Stored records
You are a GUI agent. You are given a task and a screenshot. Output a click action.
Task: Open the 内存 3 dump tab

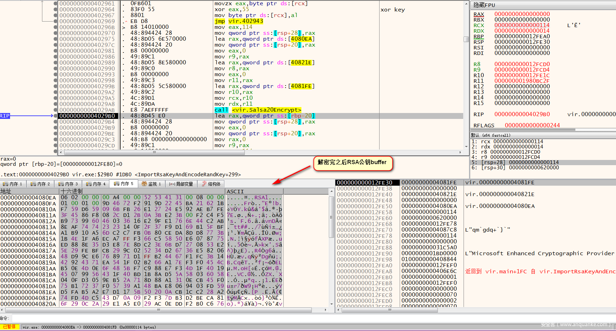click(x=68, y=184)
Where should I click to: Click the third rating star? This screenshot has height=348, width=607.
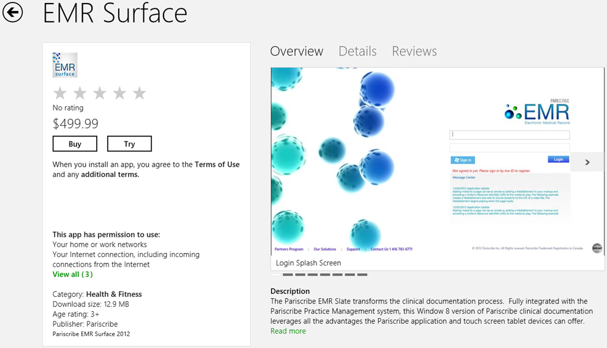pos(100,93)
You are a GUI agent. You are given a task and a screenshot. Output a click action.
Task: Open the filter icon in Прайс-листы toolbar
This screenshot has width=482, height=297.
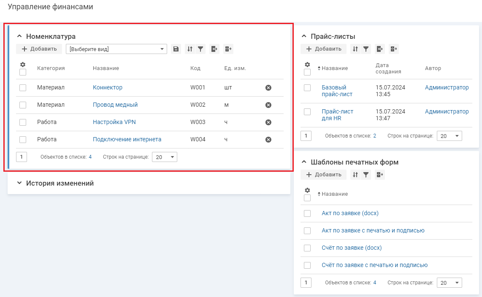click(x=366, y=49)
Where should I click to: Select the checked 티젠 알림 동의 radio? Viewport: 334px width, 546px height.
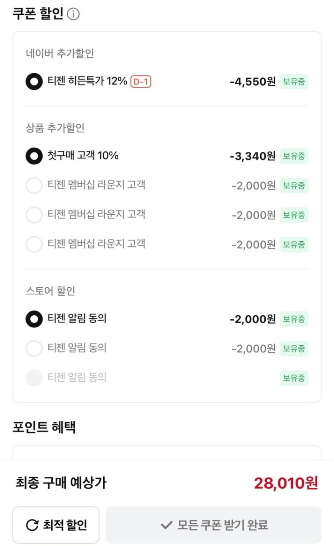[34, 319]
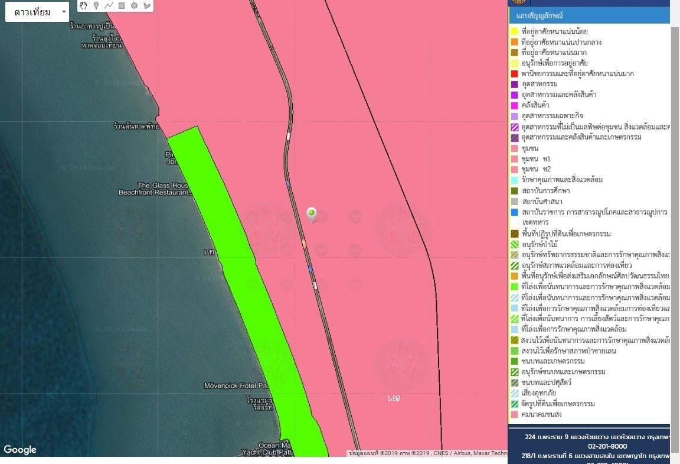The height and width of the screenshot is (464, 680).
Task: Activate the draw circle tool
Action: click(134, 6)
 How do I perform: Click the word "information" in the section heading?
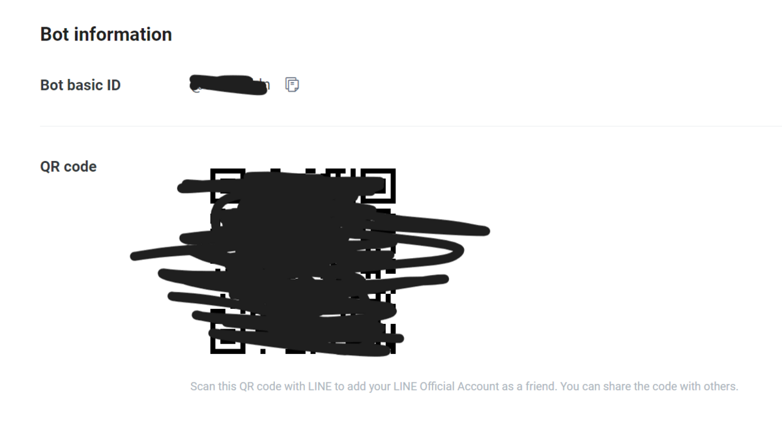coord(123,34)
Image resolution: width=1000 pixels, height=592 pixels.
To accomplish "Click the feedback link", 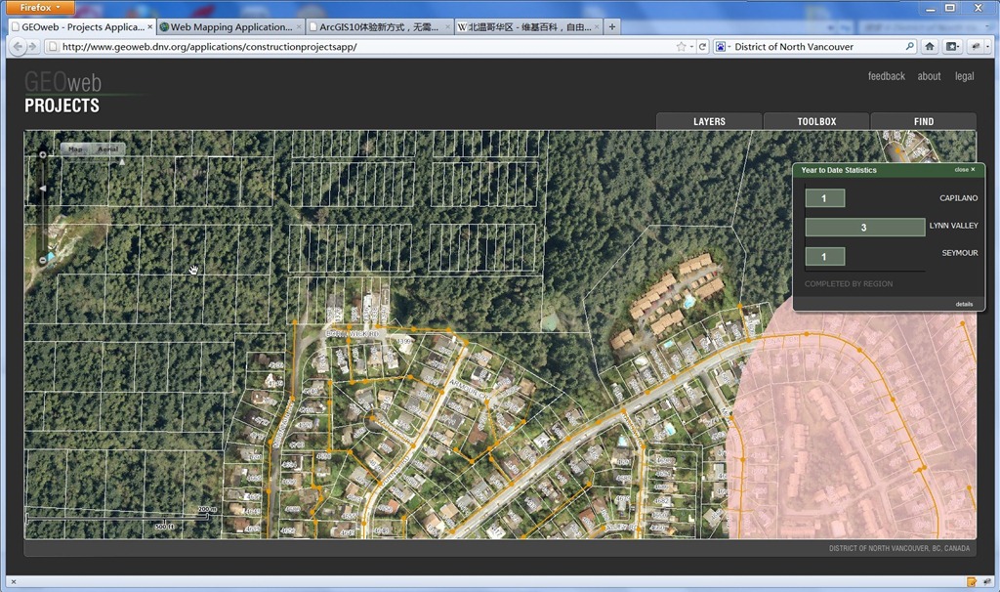I will click(x=886, y=76).
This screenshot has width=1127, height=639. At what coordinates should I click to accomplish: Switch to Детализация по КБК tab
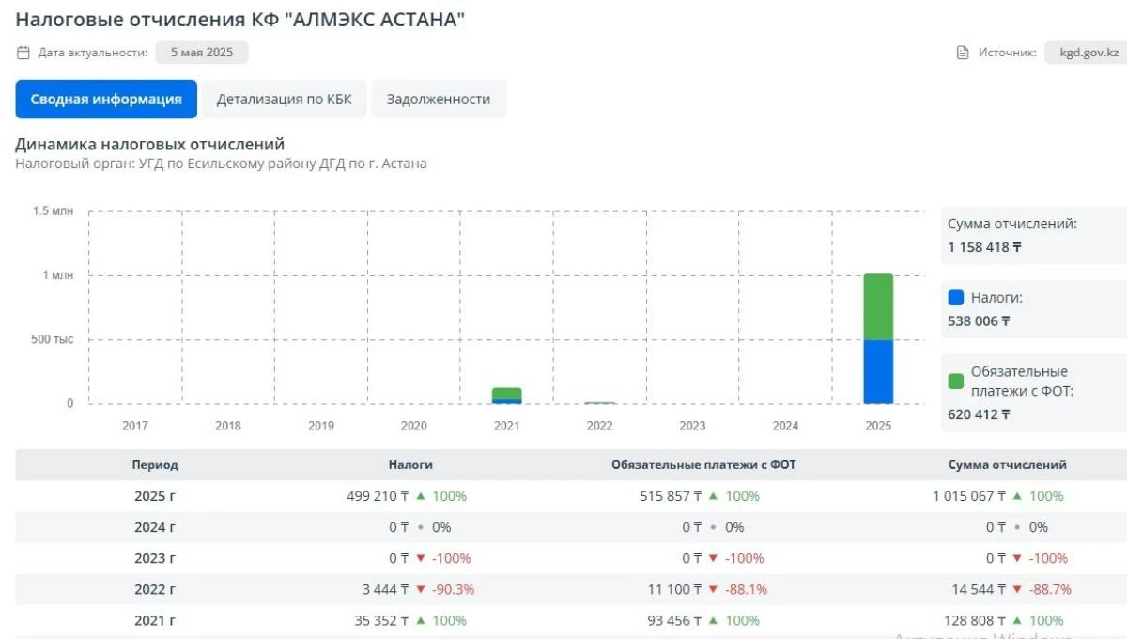click(x=284, y=100)

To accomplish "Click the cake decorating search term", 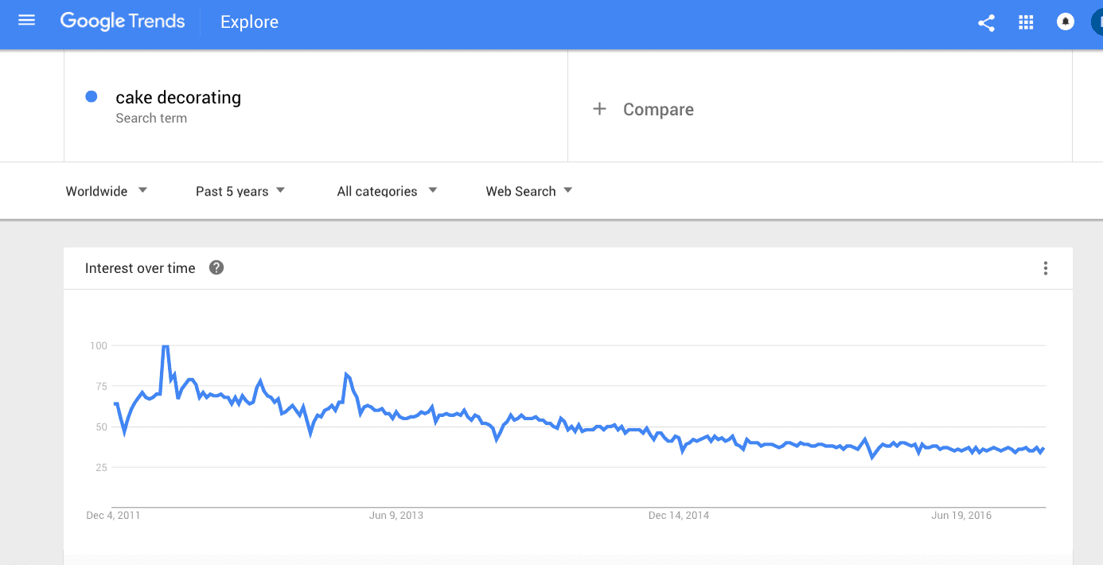I will (178, 97).
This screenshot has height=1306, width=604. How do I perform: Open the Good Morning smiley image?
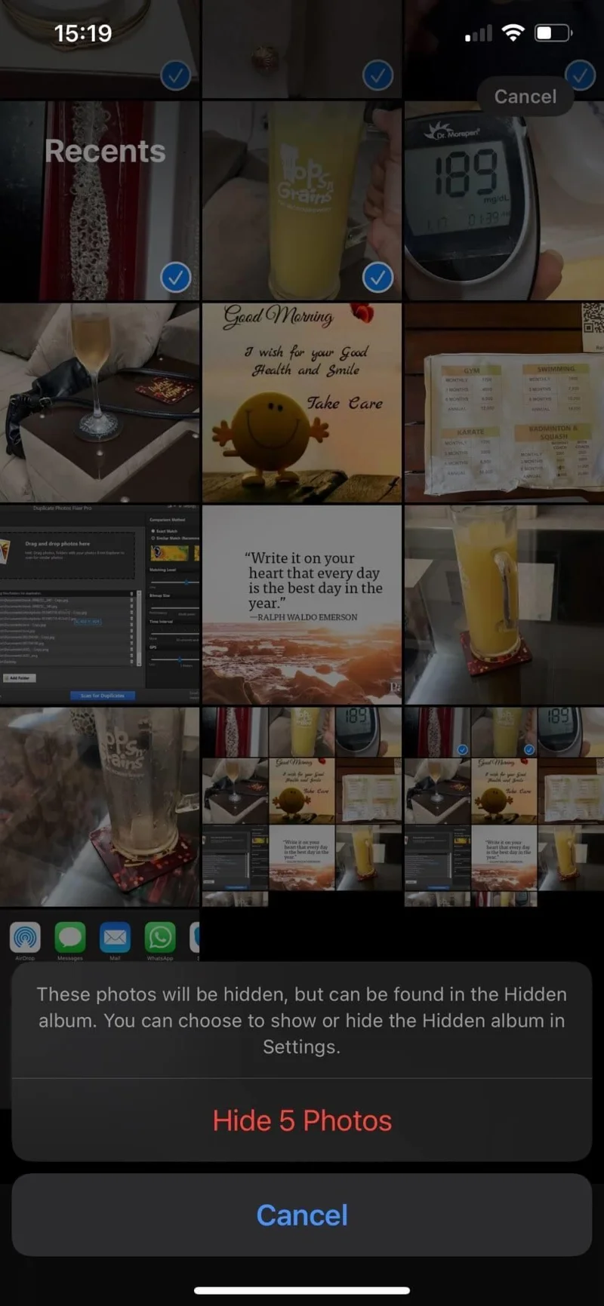[302, 403]
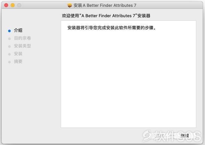Click the disabled gray zoom button
This screenshot has width=205, height=145.
pos(19,5)
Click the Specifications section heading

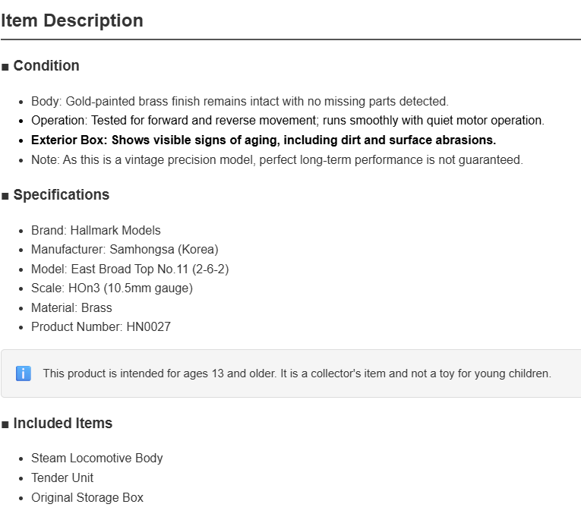point(62,195)
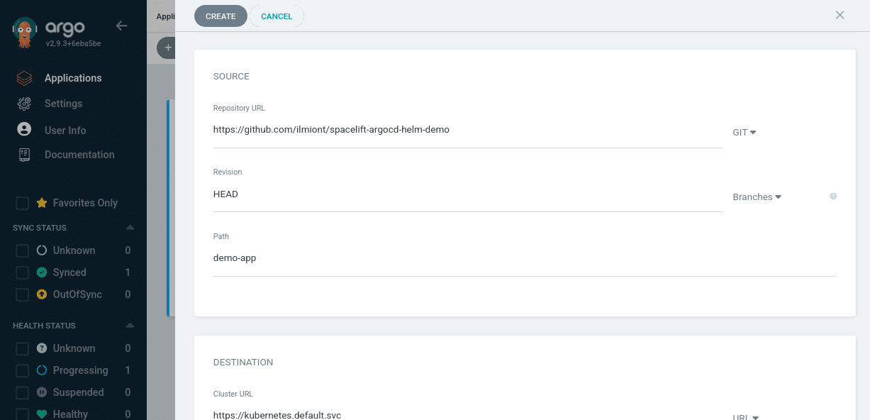The height and width of the screenshot is (420, 870).
Task: Collapse sidebar with the back arrow
Action: pos(121,26)
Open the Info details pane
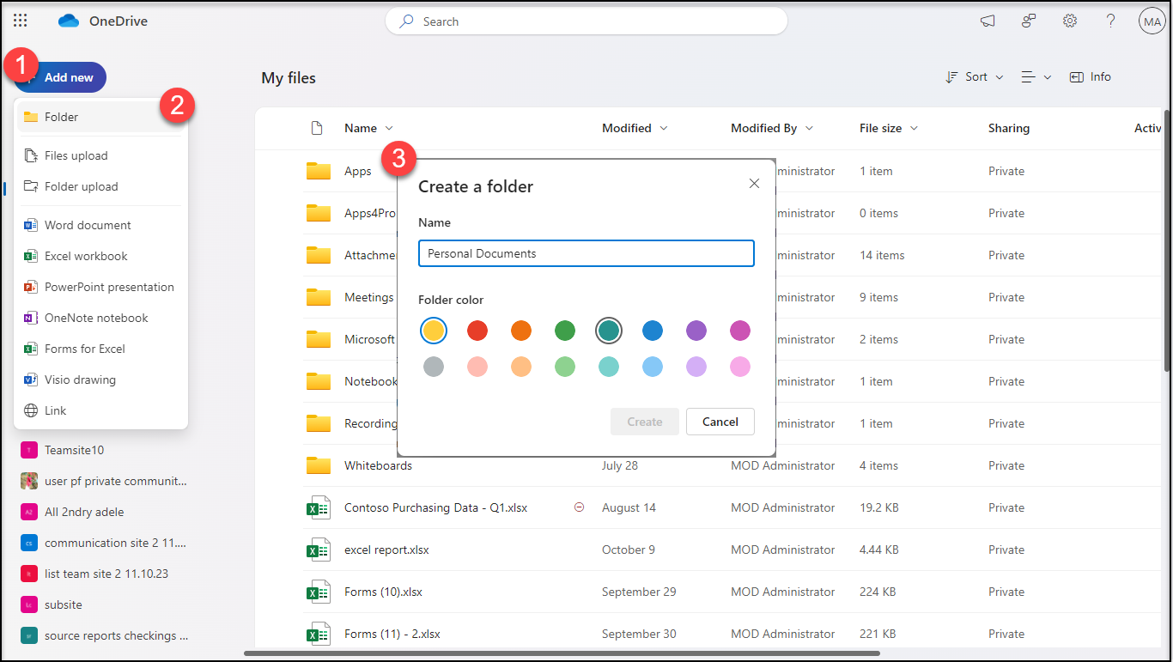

| ACTIVITY |
Leave out the pictures and copy exactly the lines from the one with "This screenshot has height=1306, width=604." through the last line of the records above.

| OUTPUT FOR THIS TASK |
This screenshot has height=1306, width=604. How do I perform: Open the Good Morning smiley image?
[302, 403]
Click the disabled gray zoom button
This screenshot has width=205, height=145.
pos(19,5)
Click the Specifications section heading

point(62,195)
The height and width of the screenshot is (420, 870).
Task: Collapse sidebar with the back arrow
Action: pos(121,26)
Open the Info details pane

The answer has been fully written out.